I do not consider myself to be a woman of great wisdom, unless admitting that you really have no idea how things happen you just trust God to do His thing while you try not to mess it up, is possibly the wisdom that we need.  I don't have a lot of answers, and I have found that "it depends" is the most common answer, which is why I think relationships trump books and blogs.  I have read some great articles that cover a subject broadly, but we don't live in broad circumstances.  We are trying to deal with this child on this day and those principles can be helpful but they are also easy to get lost in at times.  More often than not, what is needed is someone to look at the situation from two steps back and give some directions to get you out of it.  I think the biggest problem we have in those moments is thinking that we can figure it out on our own, or that the person we want to ask for help is too busy.  I usually call my husband, who almost never answers the phone in the moment of need.  I will try to remember to call Carol next even though she is across the country.  What those moments require is someone who we trust to step into the mess and pull us out, which honestly is not as bad as we tend to think it is from our vantage point.  It's sort of like the toddler who accidentally dumps the box of cereal out on the floor and bursts into tears.  You just need to pick them up, set them on the couch and grab a broom.  It's not a big deal, unless of course the younger siblings are downstairs unloading a dresser, or helping to potty train another sibling, which is most often the case, but I digress.  Sometimes wisdom is different perspective rather than new information, and all of us have that.
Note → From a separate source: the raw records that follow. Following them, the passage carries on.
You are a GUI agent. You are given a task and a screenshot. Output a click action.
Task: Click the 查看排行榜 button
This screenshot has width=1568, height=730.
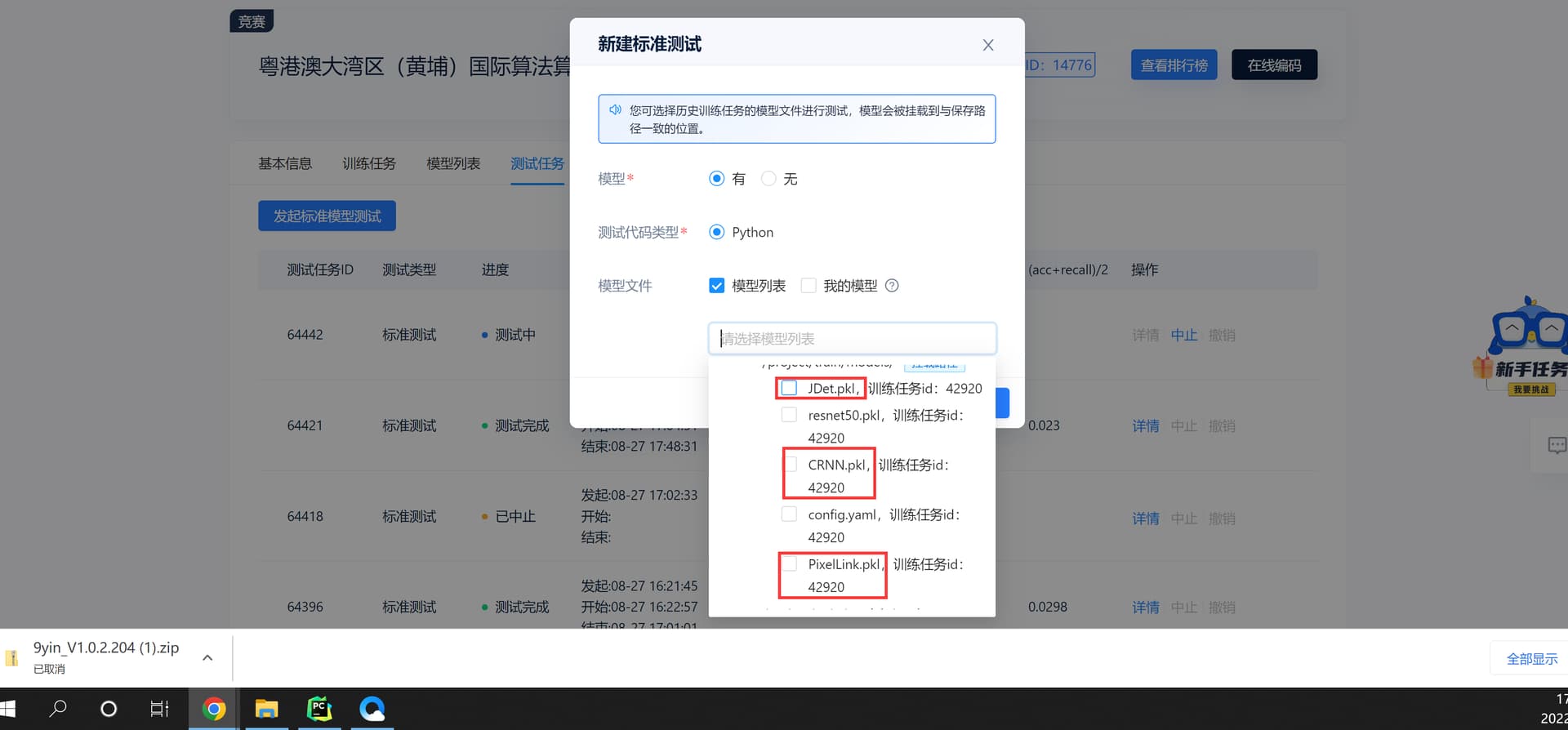coord(1174,65)
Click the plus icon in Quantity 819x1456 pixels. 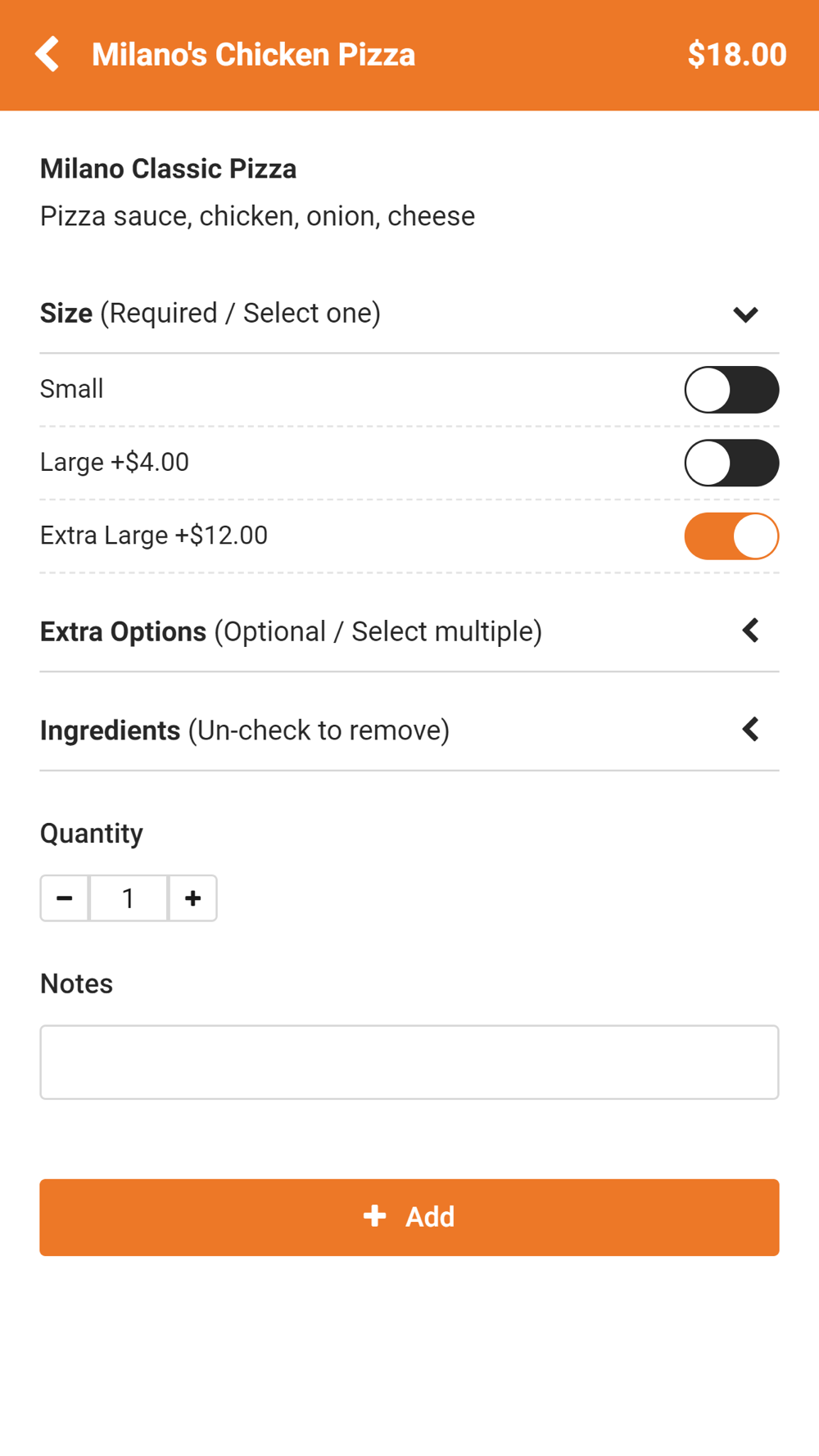click(193, 898)
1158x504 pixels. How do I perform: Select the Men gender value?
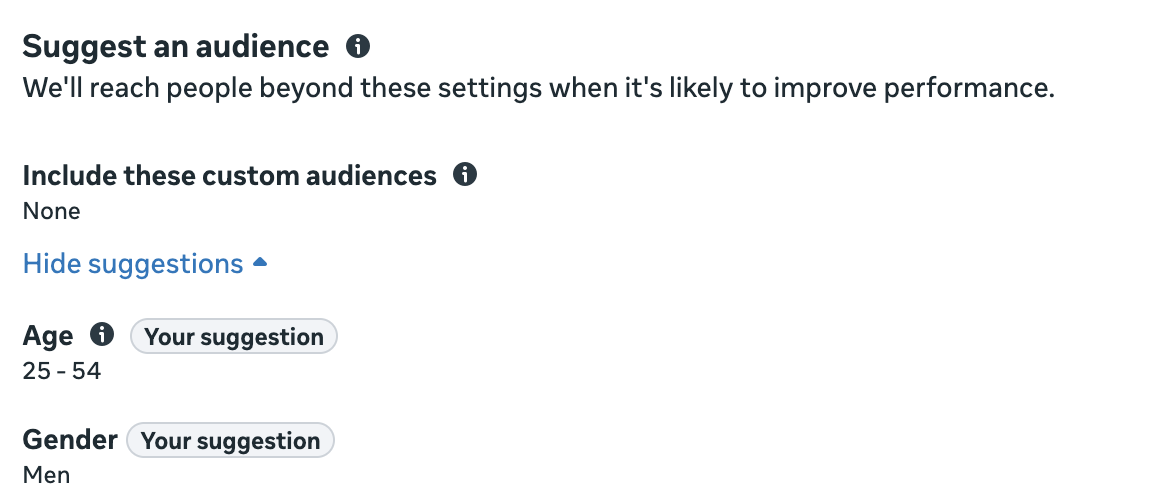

The things we decided were relationship killers were expectations.  If we go into a relationship thinking we have all the answers, that is generally not good.  Especially if those answers tend to force someone else into a mold we have created for them, which usually looks like us.  Trying to talk over someone instead of listening to them tends to be unsuccessful.  Going into a relationship in order to fix someone does not make them happy, and leaves us frustrated.  Sometimes our great advice is not heeded, which may because it wasn't great, or it wasn't wanted, in either case the results don't come from us, and we need to remember that.

As I think about the friends that God has brought into my life I am incredibly thankful.  We may disagree on many things but those disagreements have caused much growth.  Those friends who I trust to tell me when I am acting like a fool I value more than all the compliments in the world.  I have cried over several of their departures to far flung places, only to find that God had sent them away so that my kids would have someone they loved close to them.  When I am feeling like a wreck, I can call someone to walk with me and share their life which often makes my problems seem petty.  I have learned to be compassionate with people who do things I wouldn't do, but I believe they are doing it for the right reasons.  I have learned to forgive because I have been forgiven.  I have learned that my friendships are complicated and that families can add to those complications, but at the end of the day I need those women in my life.  As the years go by and we walk together longer we learn to laugh more, judge less, pray without ceasing, have an extra plate at the table at all times, let go of any petty pride, and don't be shocked by anyone's laundry room.  Thank you friends!

1 comment:

Abra said...

"Sometimes wisdom is different perspective rather than new information, and all of us have that."

Amen!! So thankful for you and your different perspective!